Render everything in the records from the line containing "You are a GUI" down to the line containing "Screen dimensions: 1049x1148" as a Markdown table with the columns Row and Record Line, skipping blank lines and leaving the pictures out.

(STORED DATA):
== == ==
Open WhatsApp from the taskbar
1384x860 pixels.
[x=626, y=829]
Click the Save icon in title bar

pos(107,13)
== == ==
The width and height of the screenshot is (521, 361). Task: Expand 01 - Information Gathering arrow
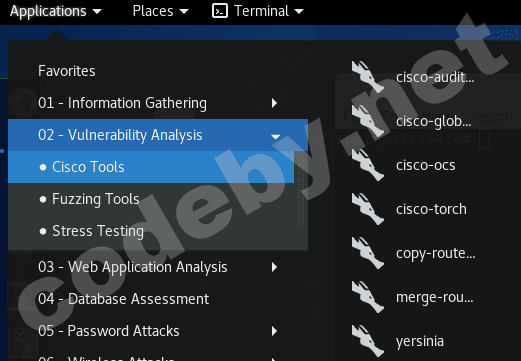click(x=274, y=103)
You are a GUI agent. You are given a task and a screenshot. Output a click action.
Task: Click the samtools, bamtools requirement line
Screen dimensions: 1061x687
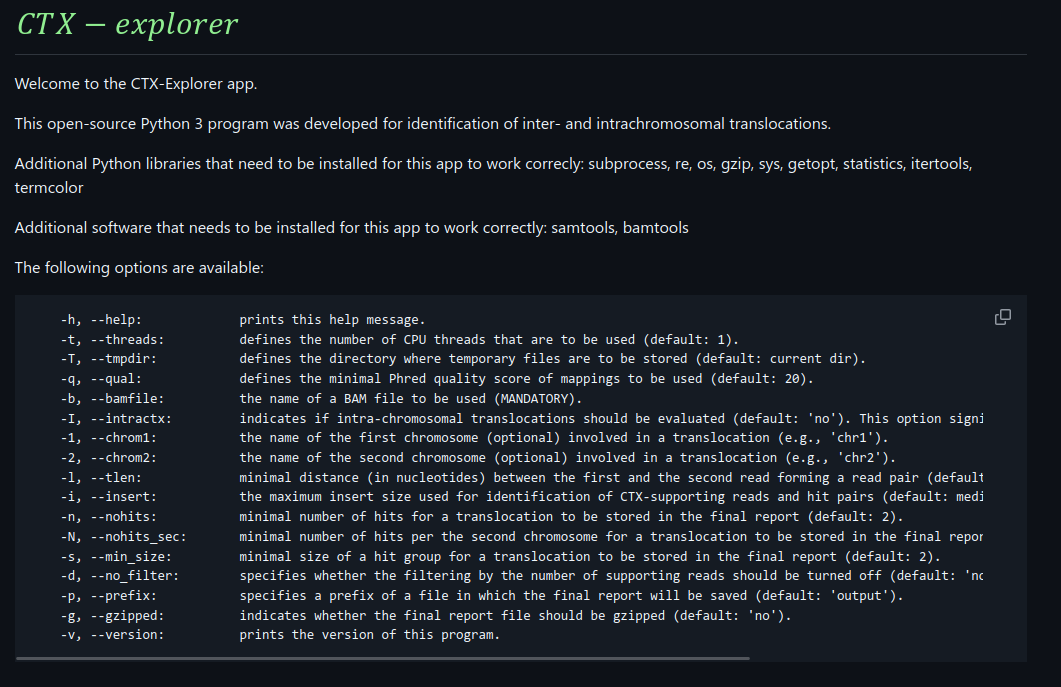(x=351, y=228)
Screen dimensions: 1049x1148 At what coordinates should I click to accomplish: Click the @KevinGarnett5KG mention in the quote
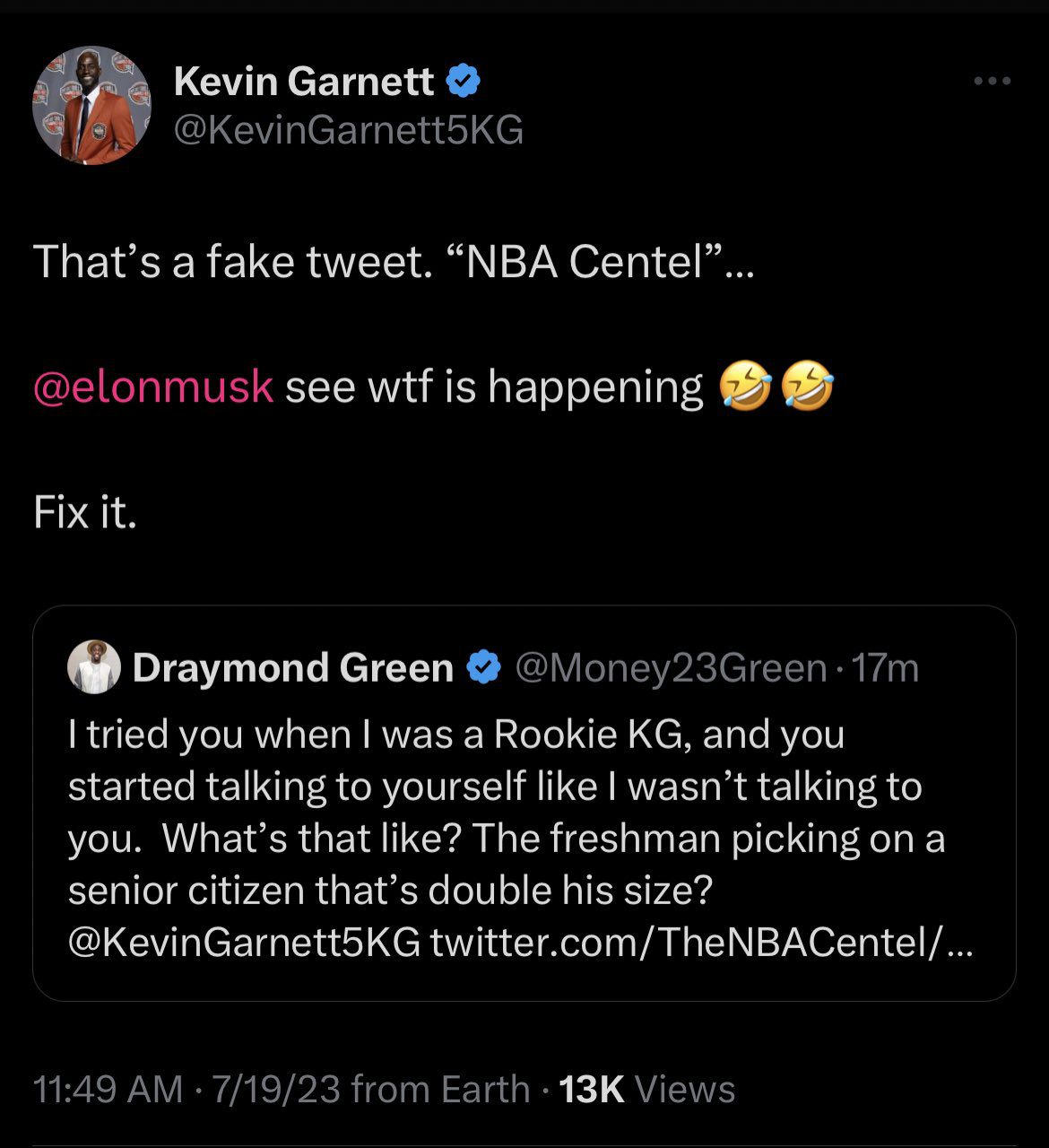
== == ==
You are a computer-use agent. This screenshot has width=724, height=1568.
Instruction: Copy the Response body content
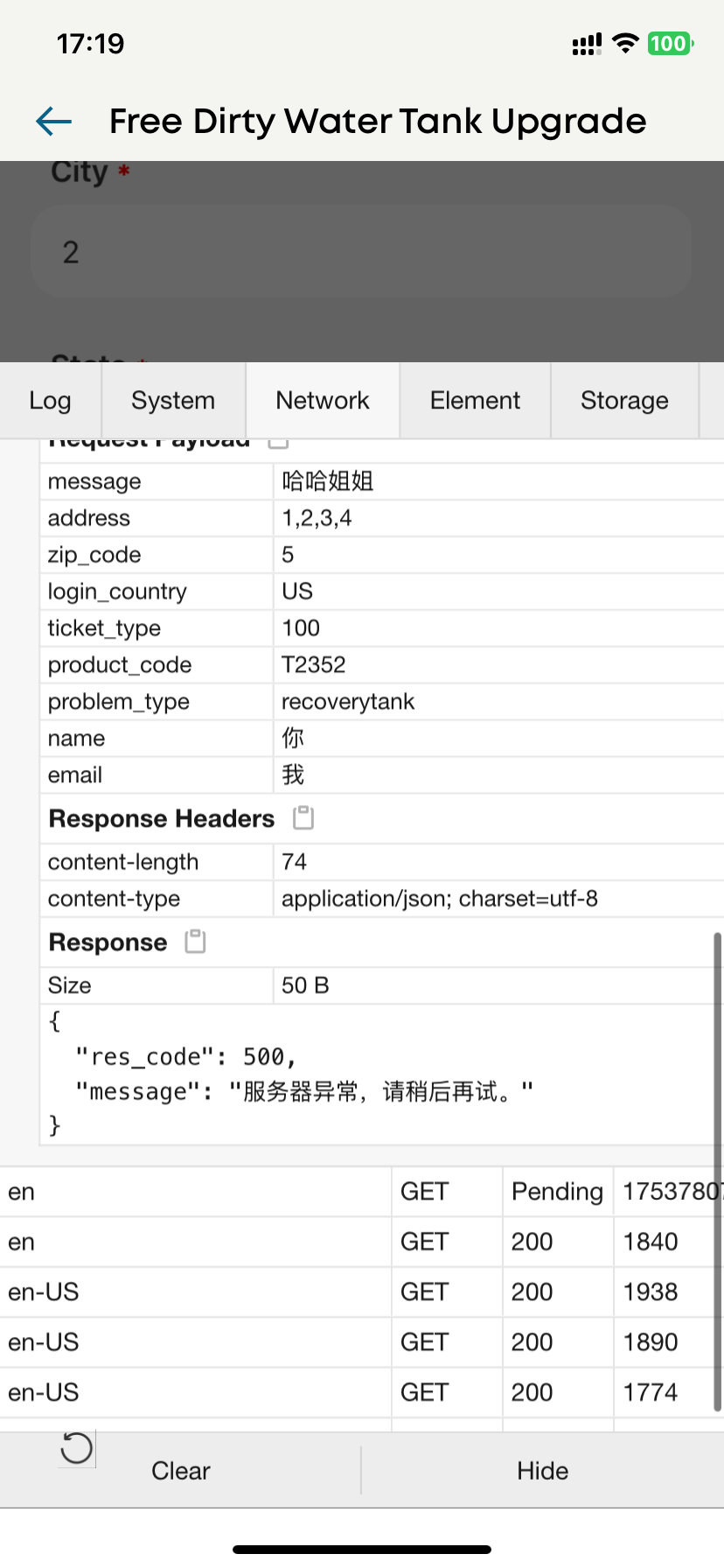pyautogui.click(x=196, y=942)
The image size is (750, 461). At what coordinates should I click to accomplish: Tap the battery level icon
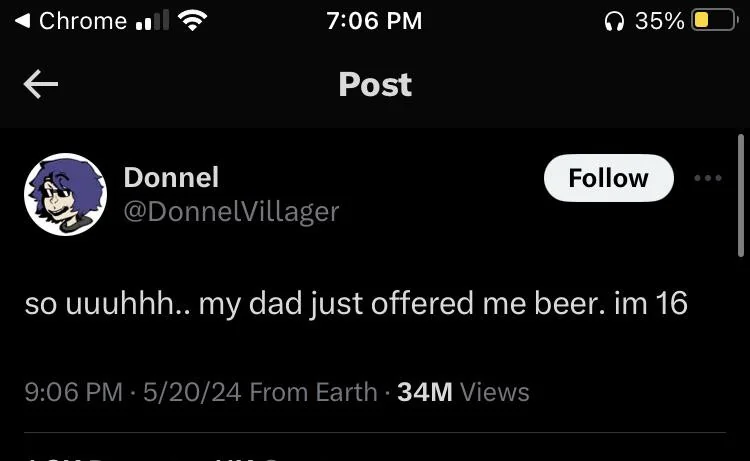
== == ==
(SOLUTION):
| Row | Record Line |
|---|---|
| 1 | You are a GUI agent. You are given a task and a screenshot. Output a click action. |
| 2 | Task: Click the samtools, bamtools requirement line |
| 3 | Screen dimensions: 1061x687 |
| 4 | (x=351, y=228) |
| 5 | Screen dimensions: 1049x1148 At what coordinates should I click to accomplish: Click the @KevinGarnett5KG mention in the quote |